China's target for “about 5%” economic growth is “ambitious,” he said. Given pressures that are constraining employment and keeping prices low, efforts will be needed to make growth more efficient and improve its quality, he added.
The World Bank released a report forecasting that economies in developing countries of East Asia and the Pacific will grow 4.5% this year, down from 5.1% in 2023. It estimates that China’s economy will expand at a 4.5% annual pace this year, down from 5.2% in 2023.
Elsewhere in Asia, South Korea's Kospi edged less than 0.1% higher, to 2,747.86 and the Sensex in India was up 0.5%. In Bangkok, the SET rose 0.1%.
In other trading, the U.S. dollar rose to 151.38 Japanese yen from 151.29 yen. The euro edged lower, to $1.0784 from $1.0794.
U.S. benchmark crude oil shed 11 cents to $83.06 per barrel in electronic trading on the New York Mercantile Exchange. It was up $1.82 per barrel on Thursday, before markets closed for Good Friday and Easter.

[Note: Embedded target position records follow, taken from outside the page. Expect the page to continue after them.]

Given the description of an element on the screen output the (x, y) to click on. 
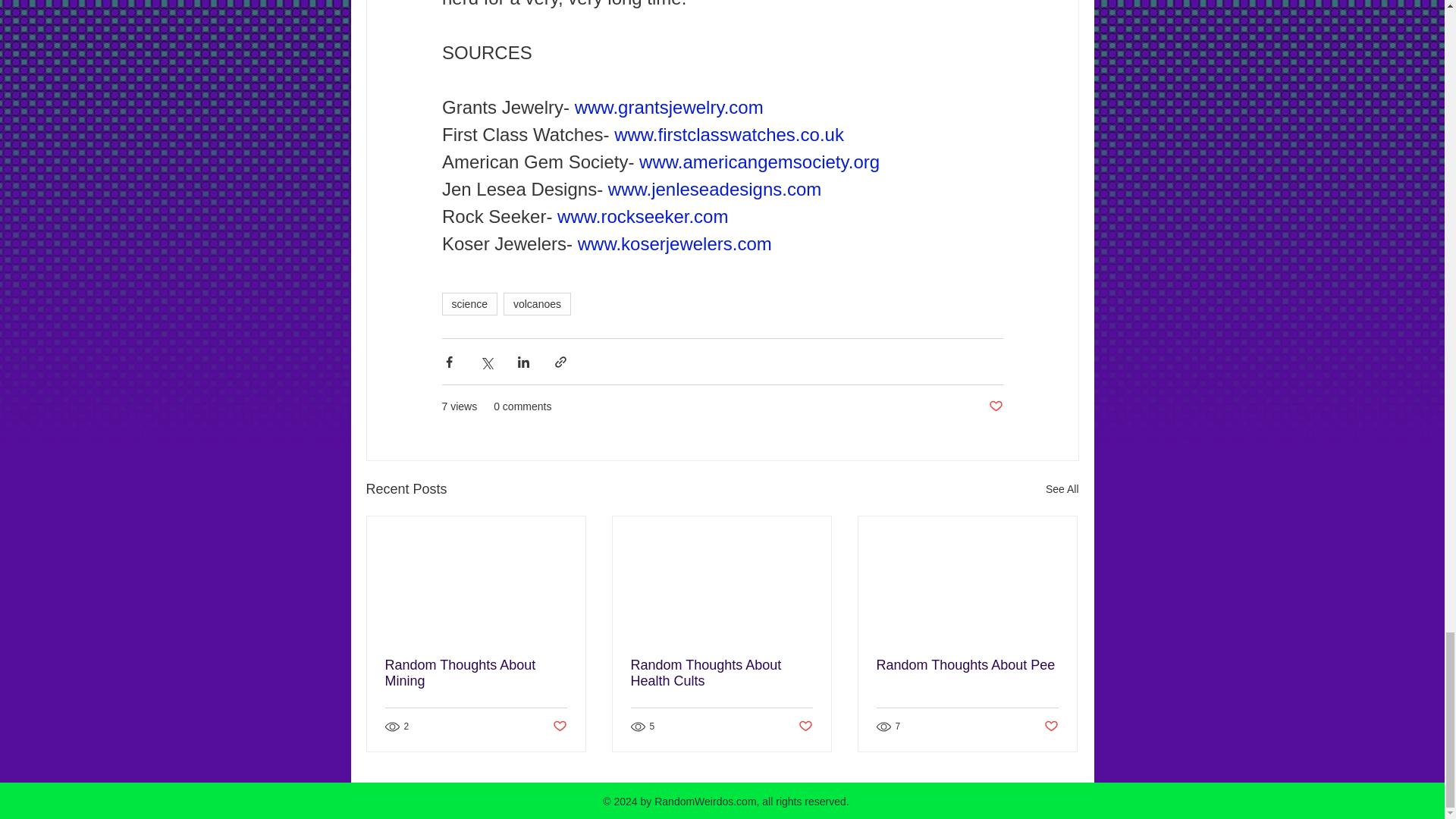
volcanoes (536, 303)
See All (1061, 489)
science (468, 303)
Post not marked as liked (1050, 726)
www.rockseeker.com (642, 216)
Post not marked as liked (804, 726)
www.firstclasswatches.co.uk (729, 134)
www.koserjewelers.com (673, 243)
Post not marked as liked (558, 726)
Random Thoughts About Pee (967, 665)
Given the description of an element on the screen output the (x, y) to click on. 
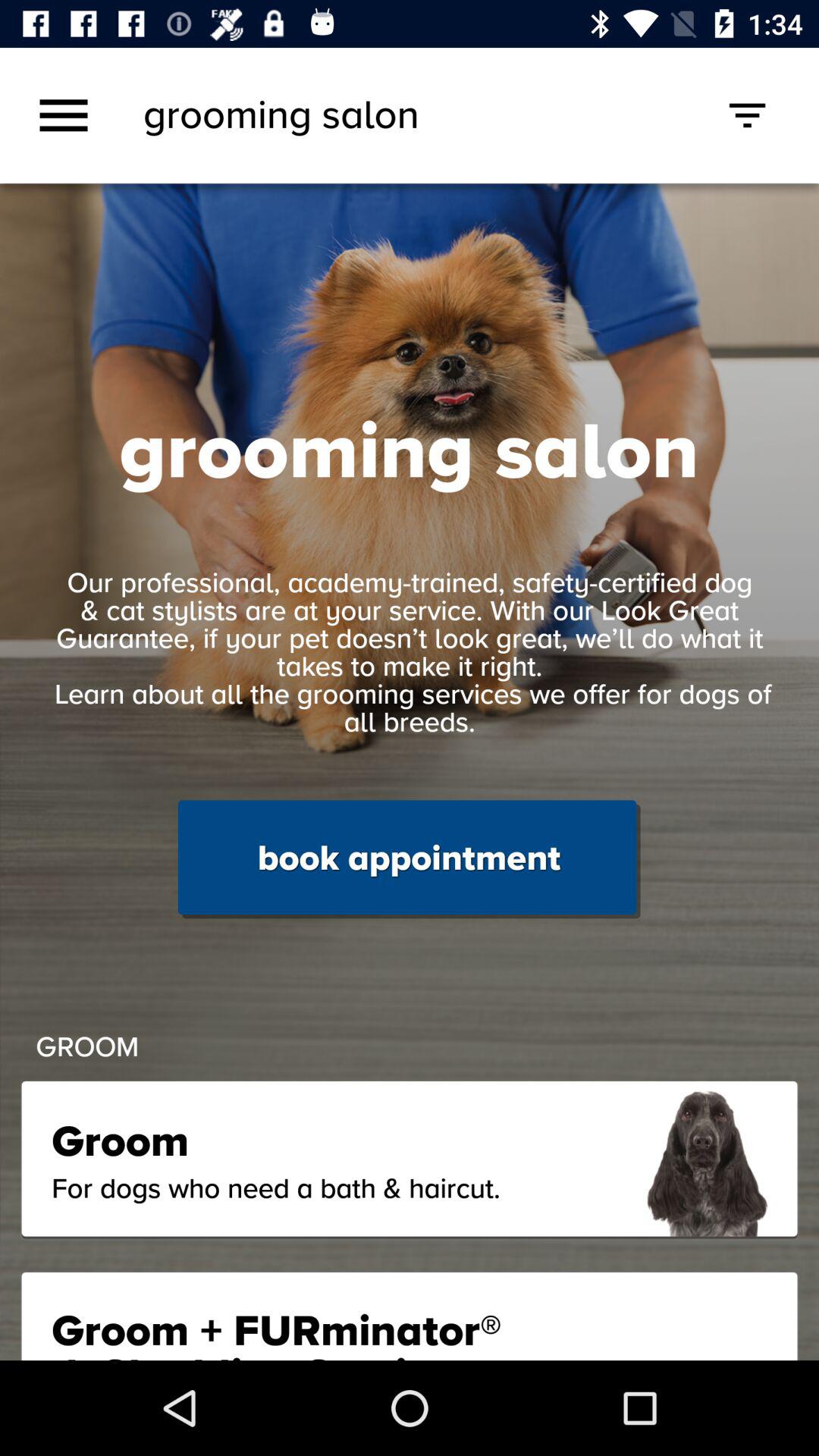
press the item next to grooming salon (63, 115)
Given the description of an element on the screen output the (x, y) to click on. 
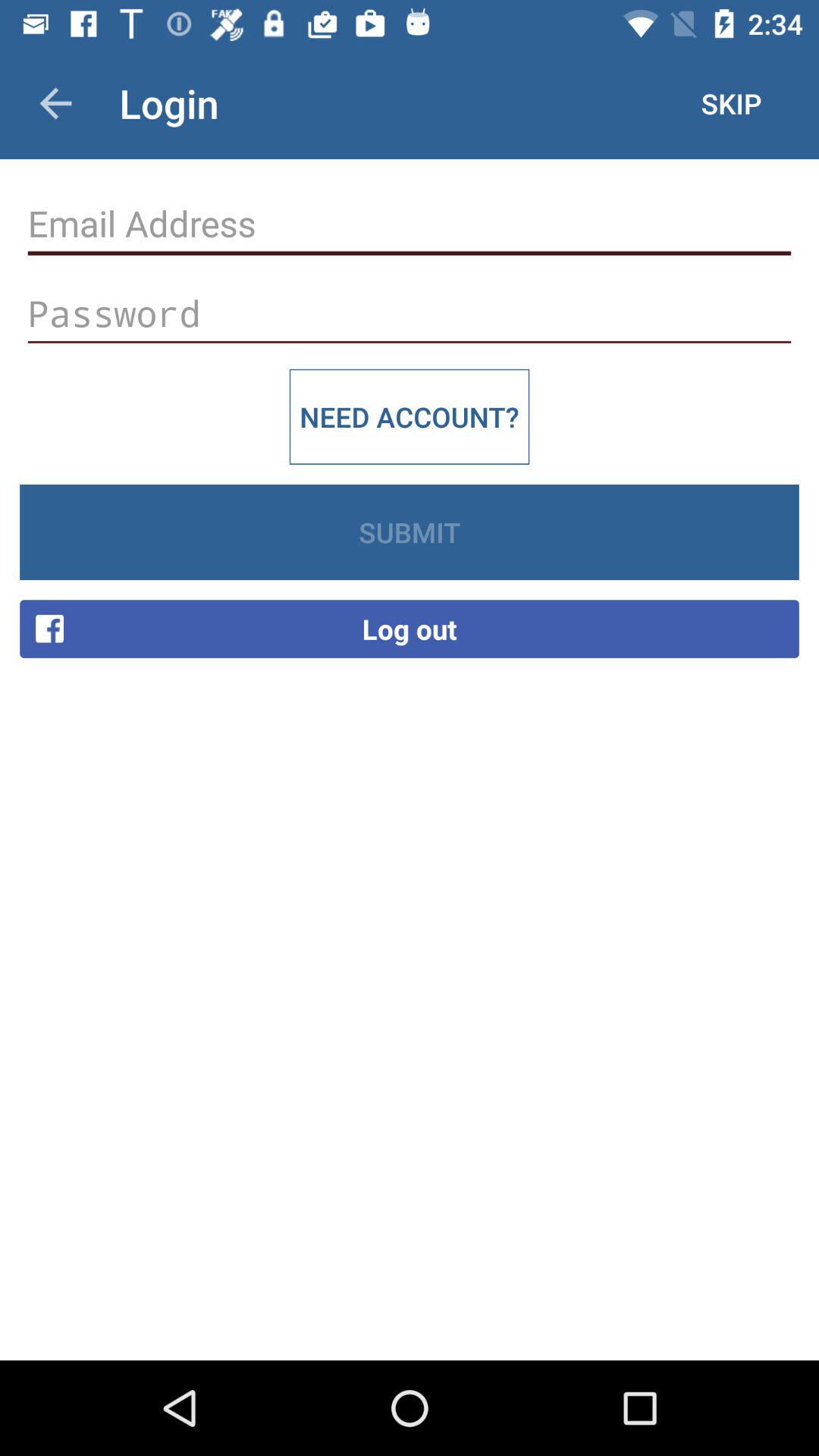
turn off the log out (409, 629)
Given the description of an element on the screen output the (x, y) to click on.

Brent crude, the international standard, gave up 16 cents to $86.84 per barrel. On Thursday, it surged $1.59 to $87.00 per barrel.
Markets in the U.S. and Europe were closed on Friday. European markets will remain closed Monday, while U.S. markets will reopen.
On Thursday, Wall Street coasted to its latest winning month and quarter by rising to more records. The S&P 500 rose 0.1%, adding to its all-time high set the day before.
The Dow Jones Industrial Average ticked up 0.1% to 39,807.37 and likewise set a record. The Nasdaq composite dipped 0.1% to 16,379.46.